7 steps to get started with Research Data Management

7 steps to get started with Research Data Management

Well-organized research data can help you improve research efficiency, meet funding and regulatory requirements, and optimize the potential of your research – leading to publication, funding, and collaboration opportunities. On the other hand, poorly managed data can lead to serious consequences such as lost funding and delays in generating research impact.

As more and more data exist in digital formats, and digital tools become mainstream, managing data digitally has become more efficient and effective. If you are not sure how to get started to manage your research data digitally, here we summarize 7 steps you can take and relevant resources that can get you started.

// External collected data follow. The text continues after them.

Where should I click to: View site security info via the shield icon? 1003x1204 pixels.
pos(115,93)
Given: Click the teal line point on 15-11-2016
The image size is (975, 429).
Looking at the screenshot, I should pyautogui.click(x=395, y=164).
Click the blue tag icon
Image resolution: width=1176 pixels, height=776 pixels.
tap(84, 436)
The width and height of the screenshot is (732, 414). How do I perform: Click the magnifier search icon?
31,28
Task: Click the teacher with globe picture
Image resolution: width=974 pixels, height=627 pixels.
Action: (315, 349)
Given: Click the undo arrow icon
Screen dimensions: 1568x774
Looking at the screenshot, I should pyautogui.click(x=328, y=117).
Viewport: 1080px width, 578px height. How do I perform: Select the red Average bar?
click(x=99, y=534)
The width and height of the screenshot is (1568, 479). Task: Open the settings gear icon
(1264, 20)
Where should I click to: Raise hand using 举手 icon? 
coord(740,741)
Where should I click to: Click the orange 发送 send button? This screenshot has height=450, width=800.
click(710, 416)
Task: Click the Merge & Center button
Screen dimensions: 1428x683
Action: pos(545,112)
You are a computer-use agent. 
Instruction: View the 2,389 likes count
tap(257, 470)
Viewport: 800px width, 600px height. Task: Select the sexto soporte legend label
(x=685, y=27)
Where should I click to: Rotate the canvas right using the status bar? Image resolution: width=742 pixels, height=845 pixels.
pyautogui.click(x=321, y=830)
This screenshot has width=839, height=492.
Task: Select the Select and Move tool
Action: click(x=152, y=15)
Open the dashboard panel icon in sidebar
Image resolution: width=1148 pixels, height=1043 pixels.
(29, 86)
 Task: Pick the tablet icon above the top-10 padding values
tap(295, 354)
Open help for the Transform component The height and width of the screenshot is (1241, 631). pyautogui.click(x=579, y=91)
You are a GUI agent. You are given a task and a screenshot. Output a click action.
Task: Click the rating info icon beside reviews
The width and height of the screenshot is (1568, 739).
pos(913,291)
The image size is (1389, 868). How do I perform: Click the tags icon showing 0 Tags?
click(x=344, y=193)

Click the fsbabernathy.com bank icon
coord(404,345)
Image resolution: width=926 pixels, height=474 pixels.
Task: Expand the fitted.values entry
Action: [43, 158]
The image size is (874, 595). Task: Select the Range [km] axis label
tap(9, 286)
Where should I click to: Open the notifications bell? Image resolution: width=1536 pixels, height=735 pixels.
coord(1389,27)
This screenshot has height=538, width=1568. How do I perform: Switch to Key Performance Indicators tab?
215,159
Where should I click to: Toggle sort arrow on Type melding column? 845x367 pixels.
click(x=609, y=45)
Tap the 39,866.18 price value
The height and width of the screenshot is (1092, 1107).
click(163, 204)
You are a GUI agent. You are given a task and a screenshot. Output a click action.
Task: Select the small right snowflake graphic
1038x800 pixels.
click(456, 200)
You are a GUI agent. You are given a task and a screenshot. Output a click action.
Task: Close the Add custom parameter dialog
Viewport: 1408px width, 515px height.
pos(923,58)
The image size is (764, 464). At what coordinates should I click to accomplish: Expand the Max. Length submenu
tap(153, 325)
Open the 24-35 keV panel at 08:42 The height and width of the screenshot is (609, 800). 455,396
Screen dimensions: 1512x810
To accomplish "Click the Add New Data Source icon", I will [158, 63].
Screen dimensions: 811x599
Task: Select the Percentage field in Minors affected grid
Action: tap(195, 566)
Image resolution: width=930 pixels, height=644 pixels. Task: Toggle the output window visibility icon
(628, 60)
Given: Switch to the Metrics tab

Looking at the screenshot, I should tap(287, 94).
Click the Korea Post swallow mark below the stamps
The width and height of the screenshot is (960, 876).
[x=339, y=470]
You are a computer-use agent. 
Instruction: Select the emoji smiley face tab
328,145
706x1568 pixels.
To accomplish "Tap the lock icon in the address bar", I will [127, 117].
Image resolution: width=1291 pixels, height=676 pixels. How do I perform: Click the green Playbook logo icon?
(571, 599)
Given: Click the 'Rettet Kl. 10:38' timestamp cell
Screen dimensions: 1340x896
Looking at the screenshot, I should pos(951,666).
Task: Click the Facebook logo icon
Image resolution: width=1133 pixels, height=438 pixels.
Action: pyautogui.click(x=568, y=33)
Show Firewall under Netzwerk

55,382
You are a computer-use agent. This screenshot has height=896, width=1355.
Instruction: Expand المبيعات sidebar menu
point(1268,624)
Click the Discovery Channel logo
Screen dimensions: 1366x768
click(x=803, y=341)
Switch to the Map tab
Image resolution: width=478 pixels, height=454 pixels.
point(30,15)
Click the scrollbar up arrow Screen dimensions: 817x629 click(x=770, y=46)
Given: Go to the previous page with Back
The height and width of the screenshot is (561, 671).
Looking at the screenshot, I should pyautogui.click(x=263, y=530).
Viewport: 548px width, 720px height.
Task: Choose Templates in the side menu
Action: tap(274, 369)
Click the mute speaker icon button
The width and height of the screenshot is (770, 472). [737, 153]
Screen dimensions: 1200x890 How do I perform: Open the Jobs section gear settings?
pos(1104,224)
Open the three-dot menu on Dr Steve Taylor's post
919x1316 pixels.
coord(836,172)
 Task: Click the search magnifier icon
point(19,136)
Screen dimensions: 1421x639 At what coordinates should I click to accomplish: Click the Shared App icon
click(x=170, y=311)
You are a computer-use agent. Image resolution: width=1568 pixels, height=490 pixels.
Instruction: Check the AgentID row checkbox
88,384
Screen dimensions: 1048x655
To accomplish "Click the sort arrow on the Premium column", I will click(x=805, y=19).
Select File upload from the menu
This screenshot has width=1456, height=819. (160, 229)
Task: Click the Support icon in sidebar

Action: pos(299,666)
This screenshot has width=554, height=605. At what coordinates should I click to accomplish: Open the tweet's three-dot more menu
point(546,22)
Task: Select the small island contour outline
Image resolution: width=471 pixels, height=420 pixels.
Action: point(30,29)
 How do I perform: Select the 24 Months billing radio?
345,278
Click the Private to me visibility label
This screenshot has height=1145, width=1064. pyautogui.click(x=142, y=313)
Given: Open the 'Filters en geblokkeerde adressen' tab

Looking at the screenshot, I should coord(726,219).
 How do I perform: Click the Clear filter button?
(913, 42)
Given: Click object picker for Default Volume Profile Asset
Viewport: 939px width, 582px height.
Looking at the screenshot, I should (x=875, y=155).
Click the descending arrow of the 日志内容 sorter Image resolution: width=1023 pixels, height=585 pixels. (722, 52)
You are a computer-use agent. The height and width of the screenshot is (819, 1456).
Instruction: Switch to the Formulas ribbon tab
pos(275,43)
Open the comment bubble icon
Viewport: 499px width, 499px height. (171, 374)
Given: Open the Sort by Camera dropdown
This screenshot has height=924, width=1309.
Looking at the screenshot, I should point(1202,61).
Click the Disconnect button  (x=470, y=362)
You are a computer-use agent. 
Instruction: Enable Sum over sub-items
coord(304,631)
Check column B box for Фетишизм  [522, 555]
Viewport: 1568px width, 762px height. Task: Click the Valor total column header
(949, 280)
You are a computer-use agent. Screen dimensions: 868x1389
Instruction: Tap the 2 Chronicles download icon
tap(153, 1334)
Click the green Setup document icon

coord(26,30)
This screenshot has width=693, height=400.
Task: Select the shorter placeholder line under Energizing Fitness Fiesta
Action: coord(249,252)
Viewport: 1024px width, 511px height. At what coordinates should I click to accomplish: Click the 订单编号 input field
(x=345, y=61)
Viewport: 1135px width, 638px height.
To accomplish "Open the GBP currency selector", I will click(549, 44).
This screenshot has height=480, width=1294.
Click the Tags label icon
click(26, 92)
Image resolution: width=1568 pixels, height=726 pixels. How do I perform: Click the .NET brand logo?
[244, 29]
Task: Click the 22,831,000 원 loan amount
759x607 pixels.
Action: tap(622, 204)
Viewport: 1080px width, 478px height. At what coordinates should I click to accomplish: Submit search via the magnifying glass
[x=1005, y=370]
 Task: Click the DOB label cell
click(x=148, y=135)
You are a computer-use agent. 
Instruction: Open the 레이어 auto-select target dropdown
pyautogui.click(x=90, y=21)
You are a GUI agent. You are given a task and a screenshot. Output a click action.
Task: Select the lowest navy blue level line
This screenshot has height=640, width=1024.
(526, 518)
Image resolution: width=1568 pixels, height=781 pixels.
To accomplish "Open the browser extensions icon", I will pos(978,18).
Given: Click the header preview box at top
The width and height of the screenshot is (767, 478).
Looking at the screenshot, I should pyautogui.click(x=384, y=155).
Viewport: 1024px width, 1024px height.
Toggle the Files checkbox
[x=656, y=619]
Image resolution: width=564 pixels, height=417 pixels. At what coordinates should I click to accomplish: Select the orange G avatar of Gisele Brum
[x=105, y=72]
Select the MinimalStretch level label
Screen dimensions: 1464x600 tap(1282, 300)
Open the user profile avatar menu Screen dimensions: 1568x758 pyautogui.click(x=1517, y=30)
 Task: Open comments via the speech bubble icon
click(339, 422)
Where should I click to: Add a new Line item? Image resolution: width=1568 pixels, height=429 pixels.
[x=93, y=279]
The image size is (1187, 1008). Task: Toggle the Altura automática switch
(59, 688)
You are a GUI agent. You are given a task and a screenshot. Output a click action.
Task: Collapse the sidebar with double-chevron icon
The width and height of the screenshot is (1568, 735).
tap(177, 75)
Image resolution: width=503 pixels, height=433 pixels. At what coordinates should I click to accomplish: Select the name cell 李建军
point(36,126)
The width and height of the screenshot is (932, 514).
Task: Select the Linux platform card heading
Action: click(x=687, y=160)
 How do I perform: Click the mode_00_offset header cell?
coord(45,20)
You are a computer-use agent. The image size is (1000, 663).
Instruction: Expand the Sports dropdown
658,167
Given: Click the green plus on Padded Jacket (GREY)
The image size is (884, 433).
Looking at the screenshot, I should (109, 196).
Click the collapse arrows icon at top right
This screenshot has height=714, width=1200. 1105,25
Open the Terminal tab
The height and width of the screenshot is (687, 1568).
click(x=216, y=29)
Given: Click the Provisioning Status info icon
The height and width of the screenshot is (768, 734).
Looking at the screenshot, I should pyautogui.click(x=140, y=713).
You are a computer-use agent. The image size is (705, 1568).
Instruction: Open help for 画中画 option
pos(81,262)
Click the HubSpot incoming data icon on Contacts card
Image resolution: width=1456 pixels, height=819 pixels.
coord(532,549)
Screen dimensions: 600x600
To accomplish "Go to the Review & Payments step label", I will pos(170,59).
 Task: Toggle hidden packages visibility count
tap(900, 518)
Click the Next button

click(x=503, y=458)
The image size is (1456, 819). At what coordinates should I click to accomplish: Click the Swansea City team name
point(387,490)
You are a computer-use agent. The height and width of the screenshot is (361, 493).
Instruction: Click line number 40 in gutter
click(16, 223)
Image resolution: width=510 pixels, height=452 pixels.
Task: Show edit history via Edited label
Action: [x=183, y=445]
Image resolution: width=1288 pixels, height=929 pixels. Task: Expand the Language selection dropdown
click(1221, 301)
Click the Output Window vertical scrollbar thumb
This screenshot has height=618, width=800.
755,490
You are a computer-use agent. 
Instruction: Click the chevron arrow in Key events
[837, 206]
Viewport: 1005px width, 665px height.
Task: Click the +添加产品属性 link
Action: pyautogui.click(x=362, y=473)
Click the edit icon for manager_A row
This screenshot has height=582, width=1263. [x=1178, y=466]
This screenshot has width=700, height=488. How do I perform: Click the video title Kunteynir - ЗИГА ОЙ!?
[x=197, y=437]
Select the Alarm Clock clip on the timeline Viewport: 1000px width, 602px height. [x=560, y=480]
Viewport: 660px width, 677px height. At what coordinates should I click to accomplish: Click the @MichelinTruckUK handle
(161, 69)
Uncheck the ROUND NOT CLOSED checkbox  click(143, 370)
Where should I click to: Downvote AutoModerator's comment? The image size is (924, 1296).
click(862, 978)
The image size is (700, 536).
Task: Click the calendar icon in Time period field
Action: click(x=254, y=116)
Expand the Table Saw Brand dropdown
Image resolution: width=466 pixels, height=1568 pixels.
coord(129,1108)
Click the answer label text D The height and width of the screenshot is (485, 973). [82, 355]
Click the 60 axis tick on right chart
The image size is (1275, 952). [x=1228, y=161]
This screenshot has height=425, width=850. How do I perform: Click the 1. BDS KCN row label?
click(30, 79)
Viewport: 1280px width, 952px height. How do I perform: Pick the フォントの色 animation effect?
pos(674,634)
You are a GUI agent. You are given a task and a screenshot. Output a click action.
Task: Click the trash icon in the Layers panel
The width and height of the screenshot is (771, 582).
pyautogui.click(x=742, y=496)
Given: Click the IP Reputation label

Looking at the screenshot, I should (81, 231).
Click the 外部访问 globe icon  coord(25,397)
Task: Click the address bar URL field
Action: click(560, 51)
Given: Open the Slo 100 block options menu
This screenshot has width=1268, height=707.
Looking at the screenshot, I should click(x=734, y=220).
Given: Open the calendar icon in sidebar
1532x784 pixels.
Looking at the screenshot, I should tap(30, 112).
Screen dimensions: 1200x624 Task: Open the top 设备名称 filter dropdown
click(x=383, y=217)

You can also watch our webinar below on this topic, and download the slides here.

Table of contents

Putting research data management in context: FAIR

“Good data management is not a goal in itself, but rather is the key conduit leading to knowledge discovery and innovation, and to subsequent data and knowledge integration and reuse by the community after the data publication process. “
– Wilkinson, M., Dumontier, M., Aalbersberg, I. et al. The FAIR Guiding Principles for scientific data management and stewardship 1. Sci Data 3, 160018 (2016).

FAIR is often considered the guiding principle of digital research data management. Specifically, it refers to the “findability, accessibility, interoperability, and reuse of digital assets 2”. It is important to understand FAIR principles, as every step we will be taking next will be closely connected to FAIR.

To summarize, there are four key concepts:

• Metadata & data should be easy to find for both humans and computers.
• Know how data can be accessed, and the authentication and authorization required for accessing data.
• Data should be integrated with other data, and interoperate with applications or workflows for analysis, storage, and processing.
• Metadata and data should be well-described so that they can be reused – replicated and/or combined in different settings.

It’s also important to know that FAIR is applicable not only to data but also metadata (“data about data 3”) and relevant infrastructure 2.


Go FAIR: Fair Principles

Here are the 7 actionable steps to get you started.

1. Have a clear goal in mind

Having a clear goal when it comes to data management gives you something that you can work toward. Even more importantly, it can prevent distractions, and help you prioritize what’s critical and urgent, and what’s optional and only “good to have.”

Your goal could be to meet regulatory requirements, to comply with funding agency guidelines, to prevent data loss, to improve sharing and reproducibility, or to be able to access and analyze past data quickly. No matter what your goal is, have this written down, so that you can keep yourself on track when it comes to research data management.

You can also take this one step further to define some specific and measurable targets, or to include a time frame for achieving your goal. Consider taking a SMART goal approach with this. Your timeframe can be set to align with the requirement of your goals; for example, prior to submitting your progress report.

Here, if you already created a data management plan, make sure to refer to the plan to provide the specifics. There are a few tools you can use to help you create a data management plan.


2. Understand best practices

A few common best practices when it comes to research data management include:

Create naming conventions. Ensure the file name is something descriptive, relevant, and allows for easy sorting/filtering. You can incorporate dates, version numbers, and project number within the file name. Also, keep the file names short, so that you can quickly scan through the files to find the one you need.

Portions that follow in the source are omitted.